Russischer Romantiker mit klarem Kopf

Semyon Bychkov zeigt sich in der Interpretation von Tschaikowsky Manfred-Sinfonie zugleich als Kopf- und Bauchmensch und erweckt am Pult des üppig besetzten Czech Philharmonic Orchestra mit großem gestalterischen Einfallsreichtum die vier hochemotional aufgeladenen musikalischen Bilder zum Leben, die Tschaikowsky 1886 nach der dramatischen Dichtung “Manfred” von Lord Byron komponiert hat. Dabei verliert Semyon Bychkov sich nie in den großen Bögen der Partitur. Der schwelgerische Pathos, der Tschaikowskys Musik innewohnt, behält unter seinem präzisen Dirigat immer den konzentrierten Kern, der die komplexen Klangmalereien im Inneren zusammenhält. Der reizvolle Kontrast von Form und Gefühl ist in jedem Ton der Manfred-Sinfonie spürbar. Die Musiker folgen Semyon Bychkov in dem anspruchsvollen Werk bei jeder Wendung mit intensiver Spielfreude.

Berührende Dramatik

Die Bildhaftigkeit der Musik ist eindrucksvoll.

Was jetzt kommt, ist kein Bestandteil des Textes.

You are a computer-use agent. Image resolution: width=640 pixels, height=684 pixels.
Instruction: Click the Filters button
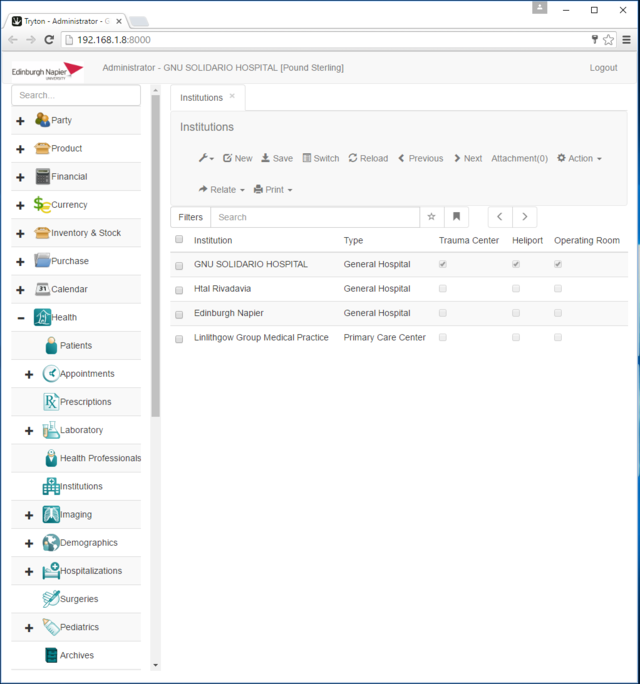tap(190, 217)
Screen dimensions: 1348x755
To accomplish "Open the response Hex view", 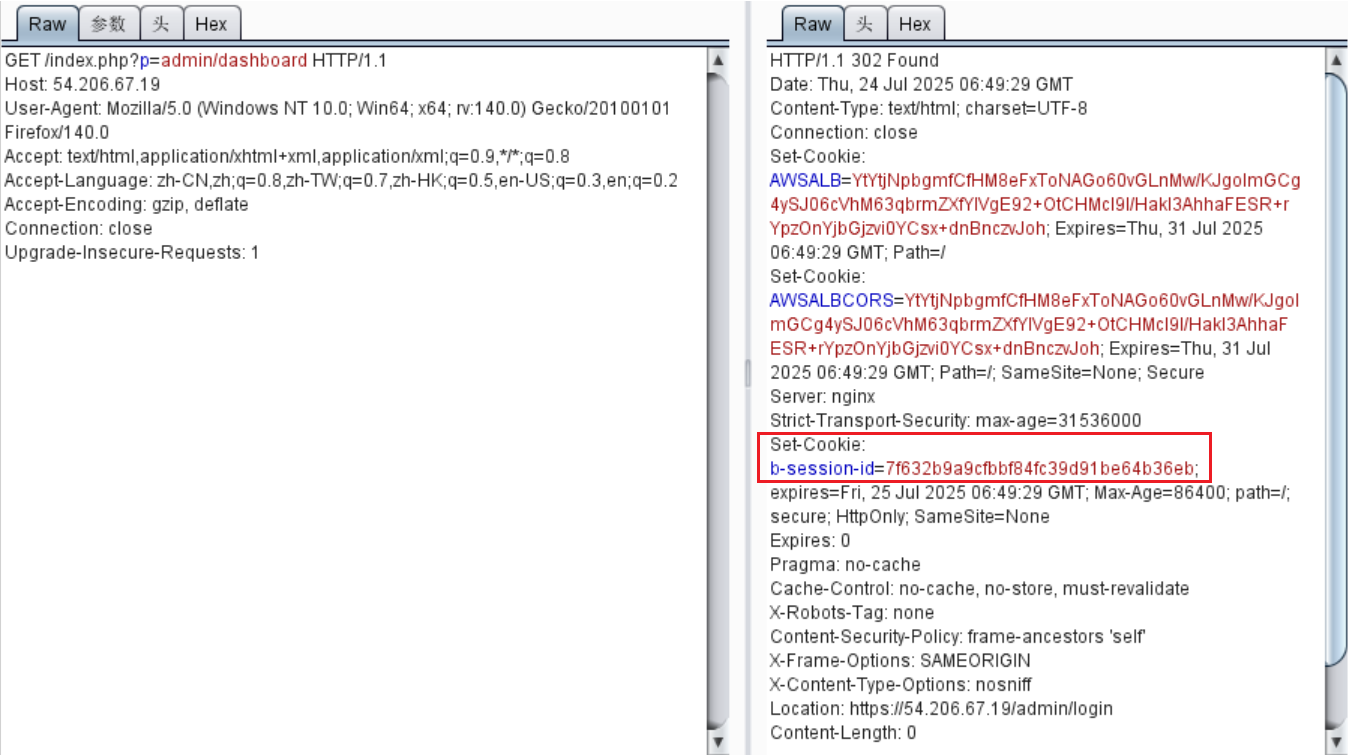I will coord(915,24).
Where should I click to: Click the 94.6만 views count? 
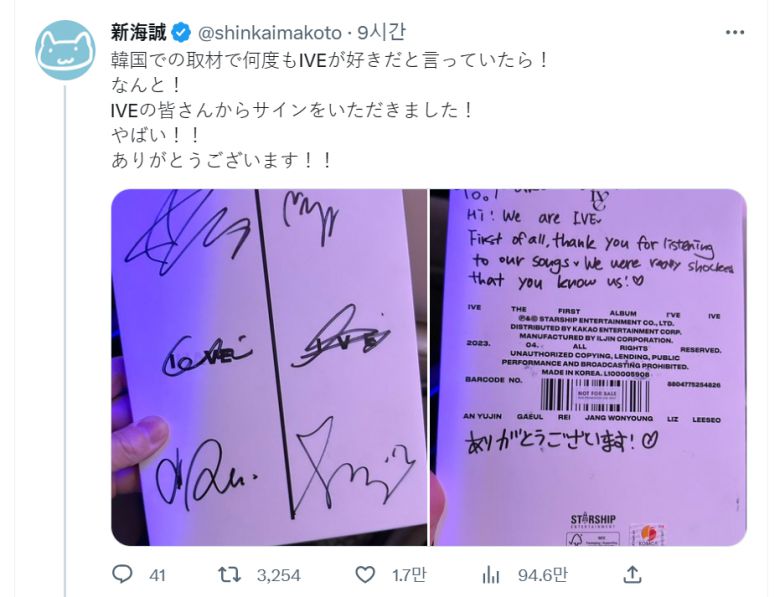[543, 575]
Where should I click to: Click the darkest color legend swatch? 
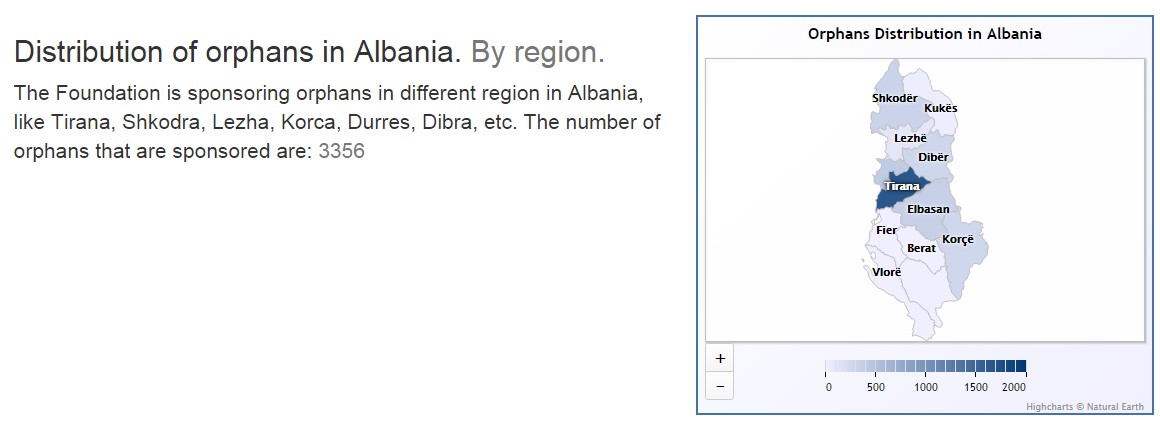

Tschaikowsky selbst überkam bei der Auseinandersetzung mit der tragischen Manfred-Dichtung tiefe Traurigkeit und zugleich ein unbändiger, ruheloser Schaffensdrang. Semyon Bychkov transportiert den kreativen Erfindergeist des Komponisten mit einer brillant ausgestalteten Interpretation voll dynamischer Raffinesse und feiner Agogik. Im ersten Satz kann man den unglücklichen Manfred förmlich durch den Wald jagen hören. Der zweite Satz beginnt mit unruhig flirrenden Geigen und Holzbläsern, die von der Begegnung mit einer Alpenfee und von in der Sonne funkelnden Strahlen eines Wasserfalls erzählen, bevor sich im Andante con moto des dritten Satzes mit einer Pastorale das beschauliche Leben der Bergbauern eröffnet. Der vierte Satz ist der längste. Mit sattem Klang gestalten die Musiker des Czech Philharmonic Orchestra unter Semyon Bychkovs inspirierender Leitung den letzten Teil der Dichtung, in dem Manfred schließlich von seinen irdischen Qualen befreit wird und stirbt.
Semyon Bychkov ist gemeinsam mit dem Czech Philharmonic Orchestra eine Aufnahme von großer emotionaler Wucht gelungen, deren dichte, dramatische Ausdruckskraft beim Hören überwältigt und zugleich zutiefst berührt.